On January 22, 2019, the 46th anniversary of the landmark abortion case Roe V. Wade, New York Governor Andrew Cuomo signed the New York Reproductive Health Act (RHA). This bill is a pro-abortion bill that allows abortions to be performed from the first week of a pregnancy up until the point of birth in the state of New York for almost any reason.
The RHA is widely praised by many pro-choice individuals, who declare that the bill is a victory for countless women. On the other hand, many in the pro-life community decry this new measure and believe that it is a direct violation of an unborn baby’s right to life.
What exactly is the implication of this new law? As opposed to past abortion regulations in New York, an unborn child can now be aborted as late as the third trimester (27 weeks) in order to “protect the patient’s life or health.” The RHA, however, does not give us specific details on what “health” means and has left it ambiguous. The word “health” can be associated with physical health, but it can also refer to emotional health, mental health, psychological health, or any health reason that a medical personnel thinks is enough to allow a late-term abortion.
Pro-choice people may point to the fact that legalizing abortions past the third trimester will prove significant in situations when the mother’s life is at risk or when the fetus is non-viable, and they argue that most late-term abortions in the U.S. are performed only for reasons of fetal non-viability or abnormalities. Although those two arguments are persuasive and seem rather accurate, further research on this topic may raise some concerns about their validity.
First, regarding the argument for late-term abortions when the mother’s life is at risk, Dr. Kent Ingle relates, “It’s been well medically documented that after 28 weeks, the third trimester, there are absolutely no reasons why an infant must be aborted. There are certainly complicated instances that can put the mother’s life in peril, and these can require premature deliveries, C-sections, or other ways to safely remove the child. But with late-term abortions … no serious medical situation exists that requires the infant to be aborted to save the mother’s life. In every case, the child can be delivered alive without posing a fatal threat to the mother.” In other words, while late-term abortions may play a role in saving a mother’s life, numerous doctors say that in most cases, a baby can still be born without endangering the life of the patient and that late-term abortions are not critical.

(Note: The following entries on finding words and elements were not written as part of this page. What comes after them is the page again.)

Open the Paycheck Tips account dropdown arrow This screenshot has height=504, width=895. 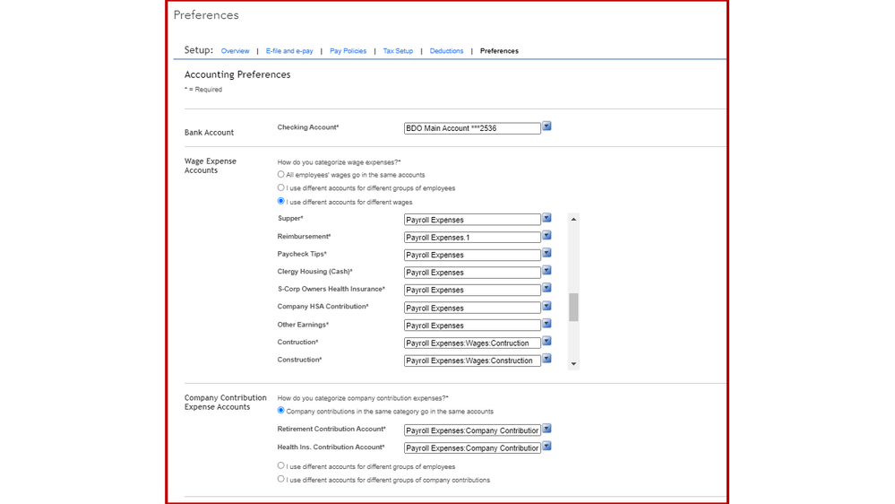tap(546, 254)
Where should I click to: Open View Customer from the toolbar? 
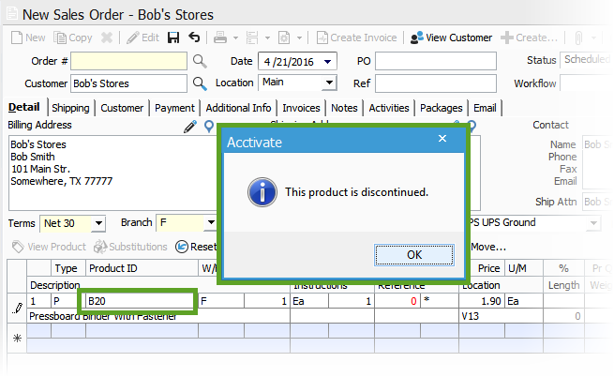tap(451, 38)
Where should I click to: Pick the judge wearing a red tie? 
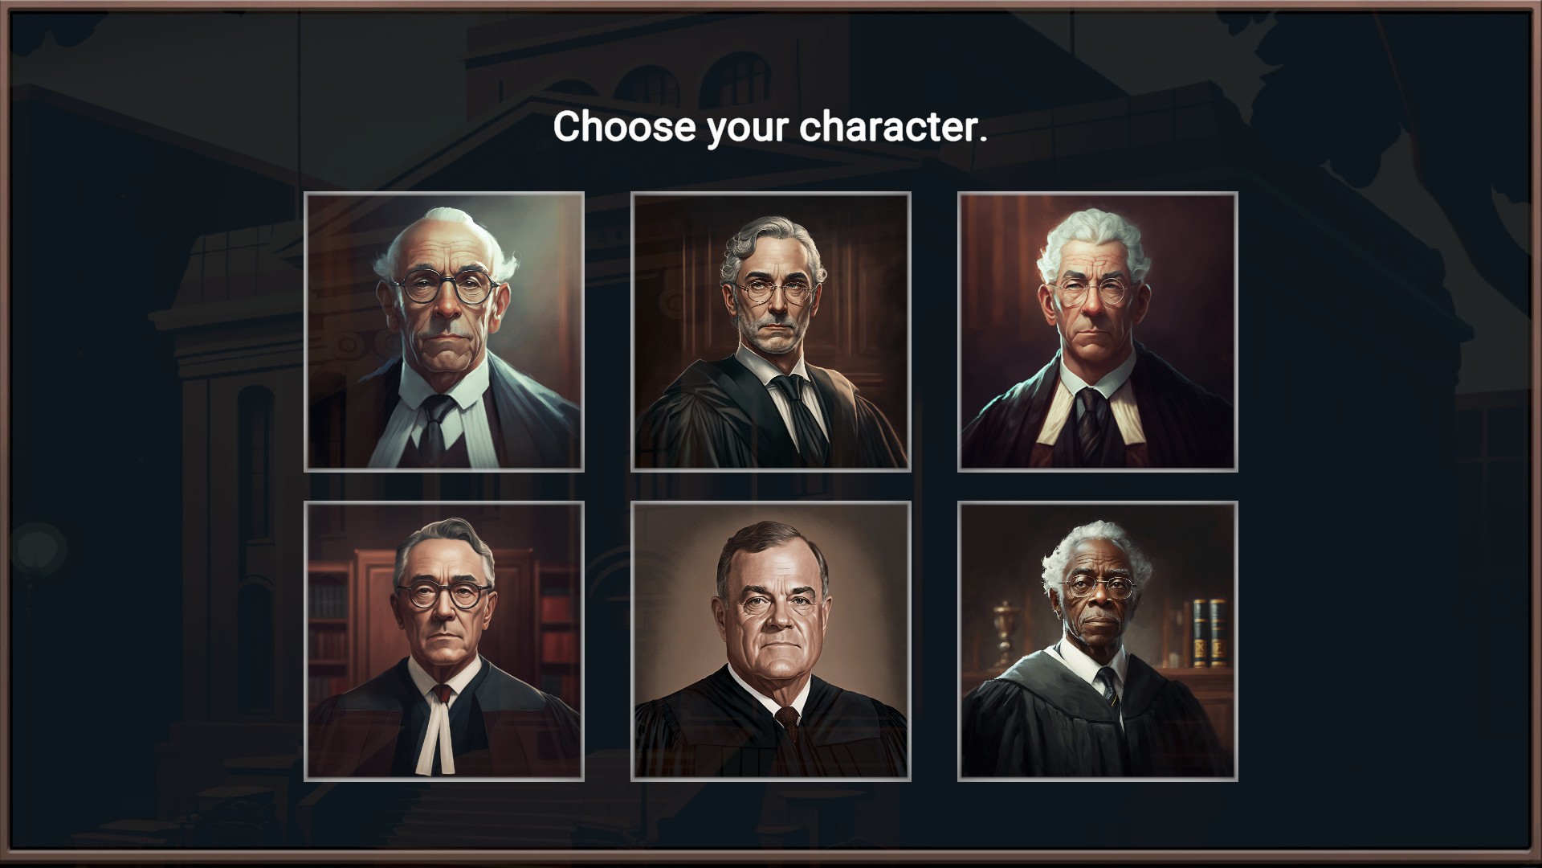pos(444,641)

In addition, regarding the argument that most late-term abortions in the U.S. are performed for reasons of fetal non-viability or abnormality, a recent study done by the pro-choice Guttmacher Institute shows that the majority of late-term abortions are not performed for reasons of fetal non-viability or abnormality. Instead, most late-term abortions “are usually of entirely healthy pregnancies where the woman was either unable to receive an earlier abortion (often due to a failure to recognize the pregnancy or a logistical delay) or changed her mind about keeping the child (often after a falling out with a spouse or partner).”
Furthermore, it is important to note that many stories exist of premature deliveries of infants in the second trimester and that those infants have survived to term (37 to 42 weeks). Fetuses generally become viable between 24 and 28 weeks and can survive independently outside of the womb, but the RHA allows abortions past 24 weeks on infants now considered viable in order to protect the mother’s health, which as mentioned before, includes physical, mental, and emotional health.
Countless individuals may ask the question “when does life begin?” At the moment of fertilization, a zygote is created. The zygote has DNA provided by both parents and, thus, all of the genetic information to develop into more mature stages. The zygote period lasts about four days. He/she develops into a blastocyst for some 14 days and then develops into an embryo. After nine weeks post-conception, he/she can be called a fetus.
According to the Human Coalition, “The most common criteria scientists use to determine life are if something has the capacity to grow, metabolize, respond to stimuli, adapt, and reproduce. Thus, from the time of fertilization, the zygote is alive because he/she has all of these qualities. The baby’s sex can be derived as early as five to nine days after conception. His or her heart beats around day 24 … The idea of ‘potential life’ presumes that something has the ability to, at some point in the future, become alive. But as our brief look at the zygote confirms, he or she is alive at the point of conception. Through internal self-direction, he or she is growing, metabolizing, responding to various stimuli, adapting to the environment, and already has the necessary genetic material in place for reproduction.”
We may agree with many of the things that various prominent leaders say about life, but as Christians, individuals should remember to keep in mind what the Bible says regarding the sanctity of life.
Psalm 139:13-16 declares, “For you formed my inward parts; you knitted me together in my mother’s womb. I praise you, for I am fearfully and wonderfully made. Wonderful are your works; my soul knows it very well. My frame was not hidden from you, when I was being made in secret, intricately woven in the depths of the earth. Your eyes saw my unformed substance; in your book were written, every one of them, the days that were formed for me, when as yet there was none of them.”
Jeremiah 1:5a states, “Before I formed you in the womb I knew you, and before you were born I consecrated you.”
Moreover, Ephesians 2:10 says, “For we are his workmanship, created in Christ Jesus for good works, which God prepared beforehand, that we should walk in them.”